For a musical it doesn't have any great songs and the plot can best be described as hokey -
'mawkishly sentimental, contrived' for those who don't speak American - but, somehow, it works. And not just in the perfunctory, mechanical way it should. The end result is, quite mysteriously, absolutely glorious.
Set in Liverpool in the '70s, the it tells the story of Mrs Johnstone (Lyn Paul) a poor Catholic woman who has seven kids and another on the way. Except the other, according to her gynaecologist, is actually twins.
She had budgeted to just about scrape by when the new baby arrives, but her scrimping certainly won't extend to feeding two mouths. She has a job cleaning house of local posho Mrs Lyons (Paula Tappenden) who can't have kids herself and can't adopt as her husband is dead set against raising a child who doesn't share his DNA. So Mrs Johnstone has one too many kids, Mrs Lyons one too few and, fortuitously, her husband is out of the country for nine months...
Lyons persuades Mrs Johnstone to hand over one of her children. The action then moves on seven years and Mickey (Sean Jones), the son who stayed with his natural mother, fortuitously becomes best friends with neighbourhood toff Eddie (Simon Willmont).
They innocently play together, pronouncing themselves blood brothers, little realising how apt that term is. But as they grown older their lives diverge on different tracks determined by class until they both fall in love with the same childhood sweetheart Linda (Anna Sambrooks).

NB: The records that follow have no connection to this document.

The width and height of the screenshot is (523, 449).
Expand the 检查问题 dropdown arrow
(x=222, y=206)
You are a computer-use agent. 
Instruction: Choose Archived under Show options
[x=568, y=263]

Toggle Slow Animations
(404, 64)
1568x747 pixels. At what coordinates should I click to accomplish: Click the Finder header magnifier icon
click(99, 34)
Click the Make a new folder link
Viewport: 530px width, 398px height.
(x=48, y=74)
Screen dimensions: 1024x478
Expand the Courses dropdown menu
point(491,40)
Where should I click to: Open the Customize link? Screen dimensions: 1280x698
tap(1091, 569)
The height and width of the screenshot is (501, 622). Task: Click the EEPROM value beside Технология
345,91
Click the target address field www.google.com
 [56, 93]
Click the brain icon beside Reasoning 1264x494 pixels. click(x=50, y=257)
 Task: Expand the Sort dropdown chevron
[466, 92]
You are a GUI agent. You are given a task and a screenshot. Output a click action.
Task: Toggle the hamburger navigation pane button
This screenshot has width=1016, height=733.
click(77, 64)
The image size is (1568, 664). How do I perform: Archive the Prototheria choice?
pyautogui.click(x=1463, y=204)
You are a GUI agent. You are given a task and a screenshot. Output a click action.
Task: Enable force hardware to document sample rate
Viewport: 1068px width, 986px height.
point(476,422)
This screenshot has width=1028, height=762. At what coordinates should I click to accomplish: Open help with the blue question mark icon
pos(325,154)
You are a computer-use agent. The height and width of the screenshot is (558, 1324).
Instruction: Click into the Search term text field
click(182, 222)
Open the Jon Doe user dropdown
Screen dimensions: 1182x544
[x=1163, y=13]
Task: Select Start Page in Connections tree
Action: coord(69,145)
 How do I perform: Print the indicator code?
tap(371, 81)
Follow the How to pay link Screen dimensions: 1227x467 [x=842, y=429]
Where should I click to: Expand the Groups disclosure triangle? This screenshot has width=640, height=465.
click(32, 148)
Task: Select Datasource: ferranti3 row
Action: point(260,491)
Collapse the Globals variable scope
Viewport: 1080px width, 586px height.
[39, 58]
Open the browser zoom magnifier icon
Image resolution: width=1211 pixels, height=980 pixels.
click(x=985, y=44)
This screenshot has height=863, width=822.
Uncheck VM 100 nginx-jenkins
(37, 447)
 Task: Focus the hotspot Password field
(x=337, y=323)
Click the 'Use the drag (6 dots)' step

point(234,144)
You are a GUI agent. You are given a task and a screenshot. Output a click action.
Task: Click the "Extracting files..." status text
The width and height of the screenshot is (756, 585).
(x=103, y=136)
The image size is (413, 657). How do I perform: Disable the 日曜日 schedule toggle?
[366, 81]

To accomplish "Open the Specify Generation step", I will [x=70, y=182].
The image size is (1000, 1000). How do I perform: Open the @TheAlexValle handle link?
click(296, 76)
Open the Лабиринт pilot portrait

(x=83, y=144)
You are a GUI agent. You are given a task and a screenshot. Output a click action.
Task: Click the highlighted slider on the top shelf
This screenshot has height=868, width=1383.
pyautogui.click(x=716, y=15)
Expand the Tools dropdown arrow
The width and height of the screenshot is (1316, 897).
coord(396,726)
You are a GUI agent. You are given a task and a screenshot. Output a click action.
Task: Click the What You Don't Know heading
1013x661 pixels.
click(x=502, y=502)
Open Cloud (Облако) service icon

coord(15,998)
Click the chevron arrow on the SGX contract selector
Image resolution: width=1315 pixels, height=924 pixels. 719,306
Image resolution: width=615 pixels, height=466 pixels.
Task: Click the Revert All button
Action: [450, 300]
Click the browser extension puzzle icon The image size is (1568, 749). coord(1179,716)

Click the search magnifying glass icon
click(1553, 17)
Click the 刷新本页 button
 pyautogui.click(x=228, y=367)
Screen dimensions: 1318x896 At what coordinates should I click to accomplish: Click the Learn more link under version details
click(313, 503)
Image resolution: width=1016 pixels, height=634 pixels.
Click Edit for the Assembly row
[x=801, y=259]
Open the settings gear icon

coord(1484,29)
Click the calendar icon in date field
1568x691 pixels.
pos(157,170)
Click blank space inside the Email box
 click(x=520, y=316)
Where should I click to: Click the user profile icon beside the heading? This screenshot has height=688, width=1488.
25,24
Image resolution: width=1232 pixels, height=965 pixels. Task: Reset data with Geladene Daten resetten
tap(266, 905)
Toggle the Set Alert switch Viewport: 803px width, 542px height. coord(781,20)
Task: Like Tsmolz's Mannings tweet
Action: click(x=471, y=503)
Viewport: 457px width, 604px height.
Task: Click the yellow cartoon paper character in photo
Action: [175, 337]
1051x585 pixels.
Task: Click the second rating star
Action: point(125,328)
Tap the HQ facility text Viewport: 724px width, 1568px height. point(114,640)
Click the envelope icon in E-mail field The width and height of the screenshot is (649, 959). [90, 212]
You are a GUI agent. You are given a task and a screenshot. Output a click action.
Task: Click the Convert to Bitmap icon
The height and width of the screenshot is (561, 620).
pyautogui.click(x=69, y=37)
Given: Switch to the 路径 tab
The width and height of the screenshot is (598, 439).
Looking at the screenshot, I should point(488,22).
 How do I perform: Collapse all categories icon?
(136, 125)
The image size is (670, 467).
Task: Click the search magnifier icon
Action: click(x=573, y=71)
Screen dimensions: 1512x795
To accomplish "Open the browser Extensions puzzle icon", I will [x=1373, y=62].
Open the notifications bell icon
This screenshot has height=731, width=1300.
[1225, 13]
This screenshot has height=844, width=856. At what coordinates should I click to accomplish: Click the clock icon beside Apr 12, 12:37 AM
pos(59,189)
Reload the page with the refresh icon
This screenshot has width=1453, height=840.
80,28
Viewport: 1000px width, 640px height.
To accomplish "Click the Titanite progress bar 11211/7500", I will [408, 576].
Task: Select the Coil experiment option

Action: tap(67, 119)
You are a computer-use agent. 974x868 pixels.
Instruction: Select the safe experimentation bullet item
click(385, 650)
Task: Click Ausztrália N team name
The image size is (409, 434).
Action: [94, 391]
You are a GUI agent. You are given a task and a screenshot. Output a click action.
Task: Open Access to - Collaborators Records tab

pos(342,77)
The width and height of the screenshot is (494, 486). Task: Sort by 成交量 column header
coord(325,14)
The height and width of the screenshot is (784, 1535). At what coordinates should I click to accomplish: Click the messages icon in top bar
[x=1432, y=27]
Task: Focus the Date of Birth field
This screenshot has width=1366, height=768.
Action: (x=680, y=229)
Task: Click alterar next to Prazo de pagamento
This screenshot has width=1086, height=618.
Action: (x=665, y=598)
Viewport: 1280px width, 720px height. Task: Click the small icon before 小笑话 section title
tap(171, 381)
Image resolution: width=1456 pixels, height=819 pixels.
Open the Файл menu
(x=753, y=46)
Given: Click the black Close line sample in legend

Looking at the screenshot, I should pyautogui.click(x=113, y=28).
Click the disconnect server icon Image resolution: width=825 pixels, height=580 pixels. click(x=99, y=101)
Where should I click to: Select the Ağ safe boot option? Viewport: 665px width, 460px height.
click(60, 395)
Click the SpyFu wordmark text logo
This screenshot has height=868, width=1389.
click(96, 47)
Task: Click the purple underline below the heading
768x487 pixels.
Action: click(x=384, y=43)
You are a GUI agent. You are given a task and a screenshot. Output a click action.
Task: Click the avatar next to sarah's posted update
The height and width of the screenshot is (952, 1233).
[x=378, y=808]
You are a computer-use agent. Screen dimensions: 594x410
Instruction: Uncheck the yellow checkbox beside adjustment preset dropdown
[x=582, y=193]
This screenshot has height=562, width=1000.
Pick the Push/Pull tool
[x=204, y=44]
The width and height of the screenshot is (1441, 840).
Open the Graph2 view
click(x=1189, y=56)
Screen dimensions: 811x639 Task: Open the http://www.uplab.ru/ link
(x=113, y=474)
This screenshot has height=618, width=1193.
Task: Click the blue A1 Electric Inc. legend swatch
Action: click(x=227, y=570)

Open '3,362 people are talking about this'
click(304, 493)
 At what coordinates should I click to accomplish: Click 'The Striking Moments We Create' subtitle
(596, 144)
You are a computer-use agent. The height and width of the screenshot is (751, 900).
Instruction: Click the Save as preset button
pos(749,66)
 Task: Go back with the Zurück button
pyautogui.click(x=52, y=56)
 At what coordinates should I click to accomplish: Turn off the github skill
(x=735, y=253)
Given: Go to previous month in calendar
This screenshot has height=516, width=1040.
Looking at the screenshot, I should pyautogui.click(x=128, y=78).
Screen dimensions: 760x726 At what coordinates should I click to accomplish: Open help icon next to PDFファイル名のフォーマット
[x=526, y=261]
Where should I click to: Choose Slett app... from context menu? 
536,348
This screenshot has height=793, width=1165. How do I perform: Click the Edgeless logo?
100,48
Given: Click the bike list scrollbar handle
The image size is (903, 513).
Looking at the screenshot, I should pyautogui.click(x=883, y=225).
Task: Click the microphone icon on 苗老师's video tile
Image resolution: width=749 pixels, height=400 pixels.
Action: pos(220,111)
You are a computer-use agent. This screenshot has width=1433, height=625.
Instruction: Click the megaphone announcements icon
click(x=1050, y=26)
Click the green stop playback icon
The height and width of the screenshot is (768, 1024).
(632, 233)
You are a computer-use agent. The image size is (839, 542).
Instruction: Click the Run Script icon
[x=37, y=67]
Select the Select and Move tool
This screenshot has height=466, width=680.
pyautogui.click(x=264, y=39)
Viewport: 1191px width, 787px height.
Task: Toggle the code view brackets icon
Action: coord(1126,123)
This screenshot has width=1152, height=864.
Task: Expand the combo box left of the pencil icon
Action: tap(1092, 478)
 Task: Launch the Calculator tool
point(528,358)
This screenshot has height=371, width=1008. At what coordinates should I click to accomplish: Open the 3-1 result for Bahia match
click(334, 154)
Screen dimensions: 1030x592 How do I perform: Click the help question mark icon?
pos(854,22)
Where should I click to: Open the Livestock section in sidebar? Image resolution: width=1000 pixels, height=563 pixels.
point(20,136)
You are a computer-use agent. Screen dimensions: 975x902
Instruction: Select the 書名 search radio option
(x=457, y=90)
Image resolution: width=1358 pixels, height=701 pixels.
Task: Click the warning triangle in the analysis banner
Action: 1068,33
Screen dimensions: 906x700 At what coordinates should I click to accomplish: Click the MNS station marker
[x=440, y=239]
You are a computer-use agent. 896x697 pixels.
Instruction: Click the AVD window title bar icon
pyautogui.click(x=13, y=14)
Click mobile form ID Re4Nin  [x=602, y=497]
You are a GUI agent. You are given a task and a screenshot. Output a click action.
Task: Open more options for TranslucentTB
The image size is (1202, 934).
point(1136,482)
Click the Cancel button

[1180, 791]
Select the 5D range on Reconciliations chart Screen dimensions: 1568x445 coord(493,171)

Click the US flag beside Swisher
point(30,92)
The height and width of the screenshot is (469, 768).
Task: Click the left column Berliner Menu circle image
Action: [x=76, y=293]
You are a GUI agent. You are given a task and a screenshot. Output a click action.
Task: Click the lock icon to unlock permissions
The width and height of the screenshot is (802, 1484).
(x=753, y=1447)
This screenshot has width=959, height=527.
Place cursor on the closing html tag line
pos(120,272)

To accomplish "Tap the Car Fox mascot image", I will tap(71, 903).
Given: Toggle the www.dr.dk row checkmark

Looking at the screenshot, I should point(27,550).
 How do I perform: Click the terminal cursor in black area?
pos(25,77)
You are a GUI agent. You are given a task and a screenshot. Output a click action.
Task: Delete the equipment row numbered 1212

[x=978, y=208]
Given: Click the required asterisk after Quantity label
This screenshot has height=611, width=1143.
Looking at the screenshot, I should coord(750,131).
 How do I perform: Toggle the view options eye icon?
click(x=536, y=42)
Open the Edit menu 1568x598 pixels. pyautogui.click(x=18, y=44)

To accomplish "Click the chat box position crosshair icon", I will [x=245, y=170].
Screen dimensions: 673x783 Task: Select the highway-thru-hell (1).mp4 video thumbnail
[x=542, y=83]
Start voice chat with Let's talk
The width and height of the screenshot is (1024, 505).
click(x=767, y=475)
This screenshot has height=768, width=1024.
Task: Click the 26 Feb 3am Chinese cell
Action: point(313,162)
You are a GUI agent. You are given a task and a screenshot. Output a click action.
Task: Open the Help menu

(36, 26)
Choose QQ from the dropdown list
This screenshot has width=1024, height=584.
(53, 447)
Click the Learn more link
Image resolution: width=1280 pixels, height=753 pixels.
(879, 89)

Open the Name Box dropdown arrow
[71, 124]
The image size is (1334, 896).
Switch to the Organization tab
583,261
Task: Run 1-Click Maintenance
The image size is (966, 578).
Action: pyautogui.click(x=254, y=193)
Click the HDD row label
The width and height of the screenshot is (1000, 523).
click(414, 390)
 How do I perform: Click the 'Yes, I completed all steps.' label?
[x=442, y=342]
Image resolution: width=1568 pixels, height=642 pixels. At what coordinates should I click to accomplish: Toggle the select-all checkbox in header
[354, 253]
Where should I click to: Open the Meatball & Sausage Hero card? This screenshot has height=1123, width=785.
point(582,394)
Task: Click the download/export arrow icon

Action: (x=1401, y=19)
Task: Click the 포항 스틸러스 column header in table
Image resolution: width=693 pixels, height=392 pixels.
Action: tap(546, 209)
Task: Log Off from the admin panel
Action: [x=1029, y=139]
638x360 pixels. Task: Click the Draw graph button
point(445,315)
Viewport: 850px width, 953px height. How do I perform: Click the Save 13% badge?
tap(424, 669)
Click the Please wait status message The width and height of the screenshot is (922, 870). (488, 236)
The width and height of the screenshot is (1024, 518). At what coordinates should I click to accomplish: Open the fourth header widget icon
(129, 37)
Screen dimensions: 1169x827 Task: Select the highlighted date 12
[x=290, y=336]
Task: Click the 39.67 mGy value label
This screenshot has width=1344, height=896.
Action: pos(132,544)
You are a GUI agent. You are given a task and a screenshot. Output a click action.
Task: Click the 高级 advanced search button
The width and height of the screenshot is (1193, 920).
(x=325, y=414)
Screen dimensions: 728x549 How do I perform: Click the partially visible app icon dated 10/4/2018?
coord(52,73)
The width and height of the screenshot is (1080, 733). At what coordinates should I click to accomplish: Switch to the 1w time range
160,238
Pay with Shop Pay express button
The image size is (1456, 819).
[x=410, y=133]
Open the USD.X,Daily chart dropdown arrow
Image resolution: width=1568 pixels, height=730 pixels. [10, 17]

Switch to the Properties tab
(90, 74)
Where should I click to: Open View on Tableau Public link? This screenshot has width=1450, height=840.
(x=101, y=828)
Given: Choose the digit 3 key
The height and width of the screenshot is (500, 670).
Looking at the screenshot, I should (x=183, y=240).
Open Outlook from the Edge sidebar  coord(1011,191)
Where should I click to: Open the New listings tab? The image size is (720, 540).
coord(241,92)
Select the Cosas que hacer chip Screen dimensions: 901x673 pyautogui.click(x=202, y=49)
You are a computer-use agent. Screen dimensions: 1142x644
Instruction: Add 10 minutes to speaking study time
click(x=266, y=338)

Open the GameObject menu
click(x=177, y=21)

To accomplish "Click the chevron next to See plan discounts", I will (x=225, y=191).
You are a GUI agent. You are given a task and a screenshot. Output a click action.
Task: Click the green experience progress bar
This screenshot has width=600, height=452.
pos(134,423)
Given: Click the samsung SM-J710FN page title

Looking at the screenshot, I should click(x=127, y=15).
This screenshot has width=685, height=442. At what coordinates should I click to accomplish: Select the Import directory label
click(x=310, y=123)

From adults playing kids (although brilliantly done) to a mother crying as an evil posh lady takes one of her babies, the show is loaded with scenes that the cynic in me should heartily abhor. But when Johnstone allows Mrs Lyons to do this, and turns away as she doesn't want to see the act itself, my rebellious eyes started to well up with tears.
The show has one big song in Tell Me It's Not True which could, conceivably, make it onto a Babs/Shirley showtune album, but nothing else is really that memorable. Apart from a song, sung at various point throughout the evening, which likens various situations in the characters' lives to being
"just like Marilyn Monroe" (which is fine when dealing with a boy's first crush, but a bit strained when describing the experience of going to jail).
And let's not even start on its examination of class (poor=heart of gold, rich= callous, cold and manipulative).
But still, despite having every hurdle known to man thrown at it, it's a marvellous show. Lyn Paul perfectly inhabits the role of the star-crossed mother whose maternal warmth can change in an instant to the fierceness of a lioness protecting her kids. Jones and Willmont both excel playing their characters as kids and later the adults they become.
It might even be a hidden stage direction but every performance of Blood Brothers ends with the audience giving it a standing ovation. It happened tonight, and it will happen when you see it. The show deserves it in spades.
Blood Brothers continues until Saturday 14.